Tak banyak yang tahu bahwa aksi heroik ini membawa misi dan pesan diplomasi yang penting untuk Indonesia. Sebagai Negara berkembang, misi ini ingin menunjukkan bahwa Indonesia bisa duduk sejajar dengan negara-
negara maju lainnya di belahan dunia Barat. Dan pencapaian ini memberi tempat khusus bagi Indonesia sebagai Negara Asia Tenggara pertama yang mampu mencapai puncak tertinggi di dunia. Sebagai prajurit dari pasukan elit Angkatan Darat, Iwan yang pada saat itu (1997) berpangkat Letnan Satu, berumur 29 tahun, mengatakan kepentingan Negara ada di atas segalanya dan menjadi kebanggaan Baret Merah adalah impian setiap prajurit. Baret Merah di kepalanya juga berarti “Lebih Baik Pulang Nama Daripada Gagal Dalam Medan Laga”. Tempaan dan gemblengan baik fisik maupun mental di Kopassus membuatnya menafikan semua hambatan.

“Medan yang berat, suhu ekstrim, persiapan yang minim, hanya tiga bulan. Ini mission impossible. Ini bukan tempatnya manusia normal. Tapi tekad sudah bulat. Nyawa hilangpun sudah panggilan tugas,” ujar lulusan Akademi Militer tahun 1992 ini kepada Lider.
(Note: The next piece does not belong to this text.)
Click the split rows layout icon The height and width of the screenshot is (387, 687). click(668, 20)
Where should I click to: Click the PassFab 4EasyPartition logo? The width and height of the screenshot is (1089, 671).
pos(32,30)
Menurut catatan wartawan dan Pegiat Alam Terbuka Effendi Soen, sejak Edmund Hillary dan Sherpa Tenzing Norgay tercatat mencapai puncak Everest pada tahun 1953, sudah berlangsung lebih dari 11 ribu ekspedisi pendakian ke puncak Everest, melibatkan 6 ribu lebih pendaki yang mencapai puncak hingga tahun 2022 ini. Sementara itu, bagi Korps Baret Merah, sejarah pendakian ke medan gunung es sudah dimulai oleh para pendahulu RPKAD di tahun 1960-an ketika para pendaki dan pelatih senior menjelajahi puncak-puncak kawasan pegunungan Jayawijaya. Keahlian pendakian dan pemanjatan tebing dan gunung itu kemudian dikembangkan lagi saat Baret Merah berubah nama menjadi Kopassus dari nama sebelumnya Kopasandha pada tahun 1985.
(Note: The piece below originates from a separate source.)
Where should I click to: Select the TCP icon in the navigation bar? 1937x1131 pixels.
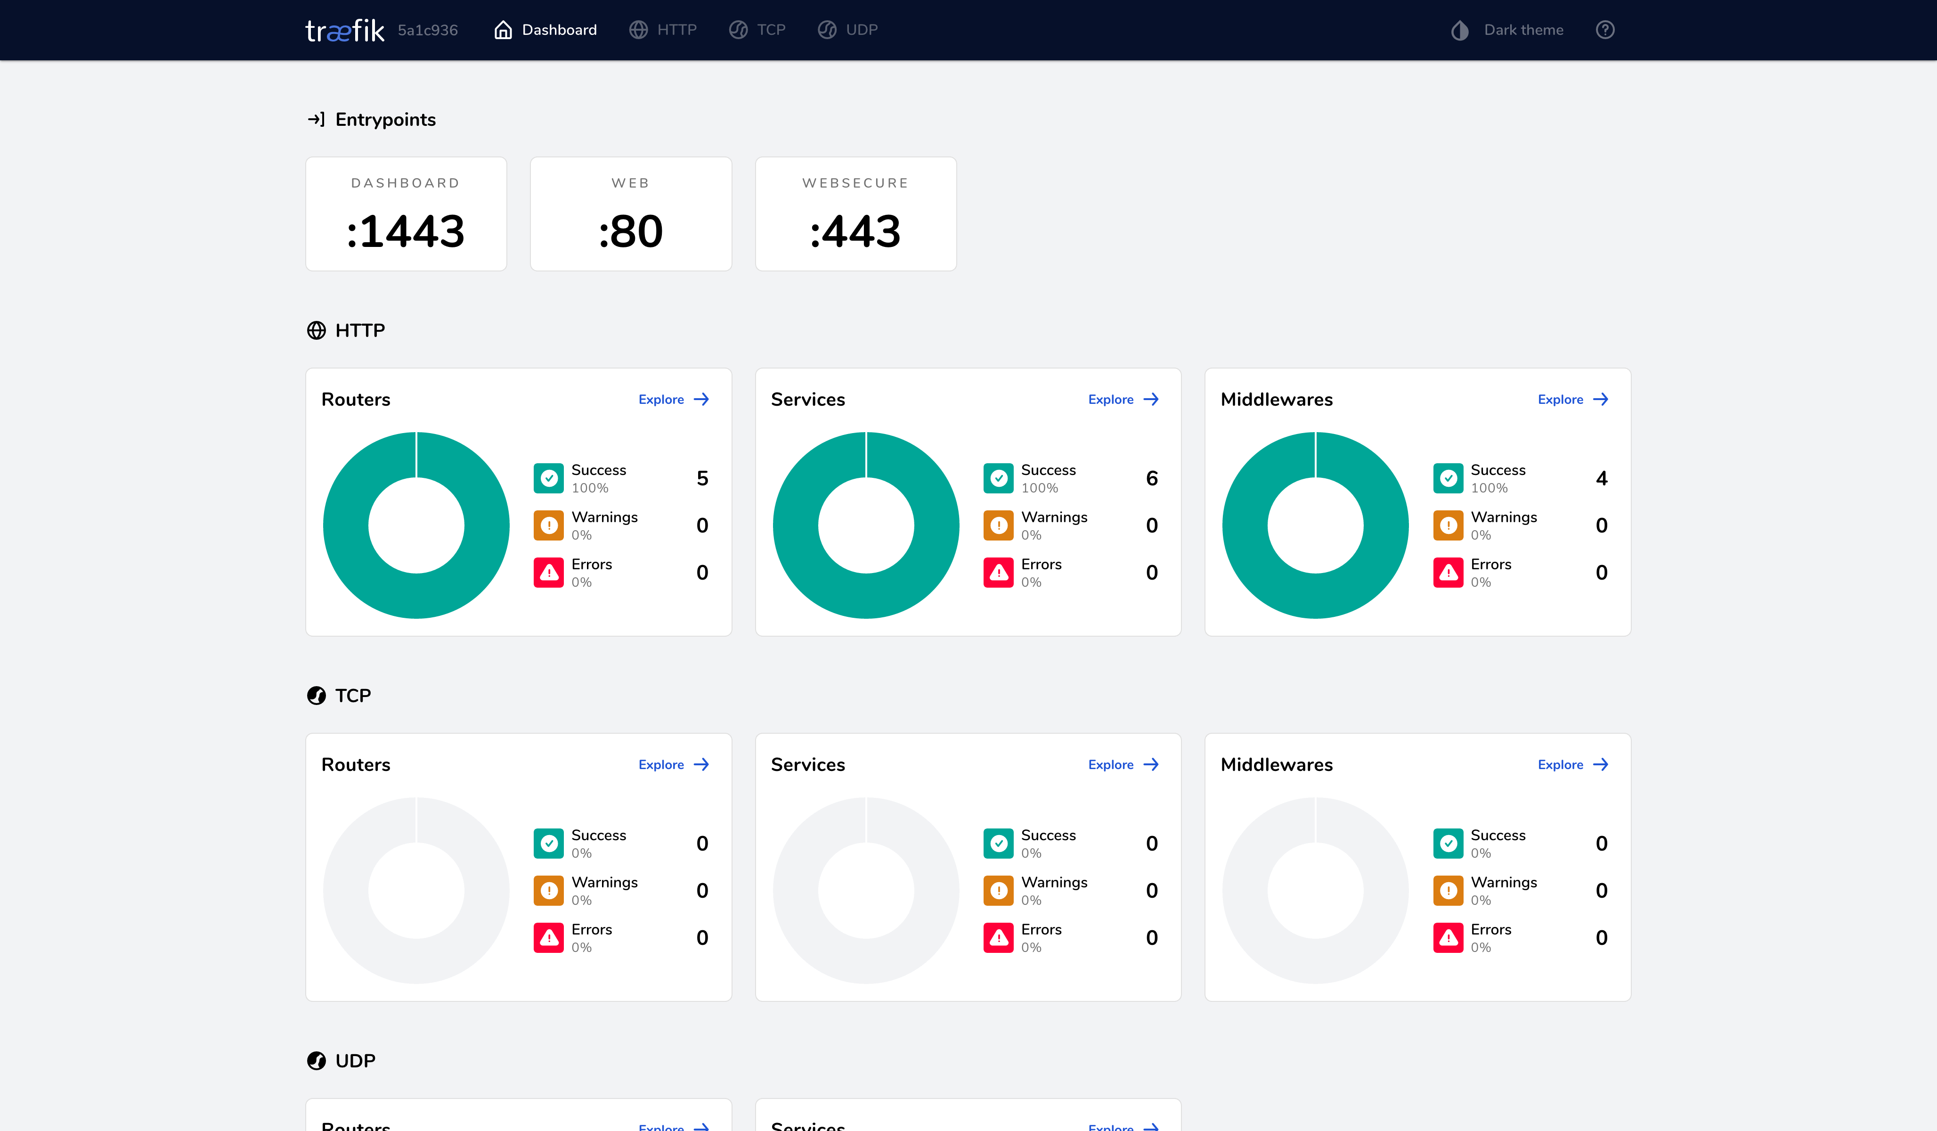738,30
“Dan kesuksesan Indonesia mencapai puncak Everest tahun 1997 yang dimotori Mayjen TNI Prabowo Subianto selaku Danjen Kopassus, Letkol Inf Pramono Edy Wibowo selaku Dansatgas, Kapten Inf Rochadi selaku koordinator lapangan serta Lettu Inf Iwan Setiawan selaku Team Leader merupakan puncak supermasi kemampuan penguasaan medan pegunungan es oleh militer Indonesia di matra darat,” tulis Effendi.

Iwan Setiawan, putra kelahiran Babakan Cibolang, Soreang, Kabupaten Bandung, Jawa Barat, 54 tahun lalu, tekun meniti karier di dalam Pasukan Khusus Angkatan Darat ini sebagai seorang perwira muda hingga pangkat tertinggi Mayor Jenderal pada saat sekarang. Berbagai tugas dan posisi sudah ia jalankan dalam pengabdiannya pada Negara Kasatuan Republik Indonesia (NKRI) dengan semangat patriotisme yang tak pernah kendor.
“Tugas dan jabatan bagi saya adalah representasi dari sikap totalitas saya. Sepanjang karir kemiliteran, saya hanya bekerja dan berbuat yang terbaik.Toh, yang menilai adalah atasan. Jika karena apa yang saya perbuat saya diberikan jabatan, itu rejeki buat saya. Kalaupun tidak mendapatkan jabatan, saya selalu berpikir belum rejeki saya. Saya tidak pernah mengeluh. Lakukan yang terbaik, itu dulu,” kata suami Beti Iwan Setiawan ini.
Sebelum dipercaya Panglima Tentara Nasional Indonesia (TNI) menjabat sebagai Komandan Jenderal Komado Pasukan Khusus (Danjen Kopassus), sebuah posisi prestisius di dalam tubuh TNI, ia bertugas sebagai Wakil Asisten Latihan Kepala Staf Angkatan Darat (Waaslat Kasad) Bidang Kerja Sama Militer (Kermamil), setelah sebelumnya mengemban tugas sebagai Pamen Denma Markas Besar TNI Angkatan Darat dalam rangka mengikuti Pendidikan di Lembaga Ketahanan Nasional (Lemhanas), lembaga yang memberikan sentuhan akhir untuk para pejabat publik. Iwan Setiawan tercatat sebagai peserta Lemhanas Angkatan 57 tahun 2019.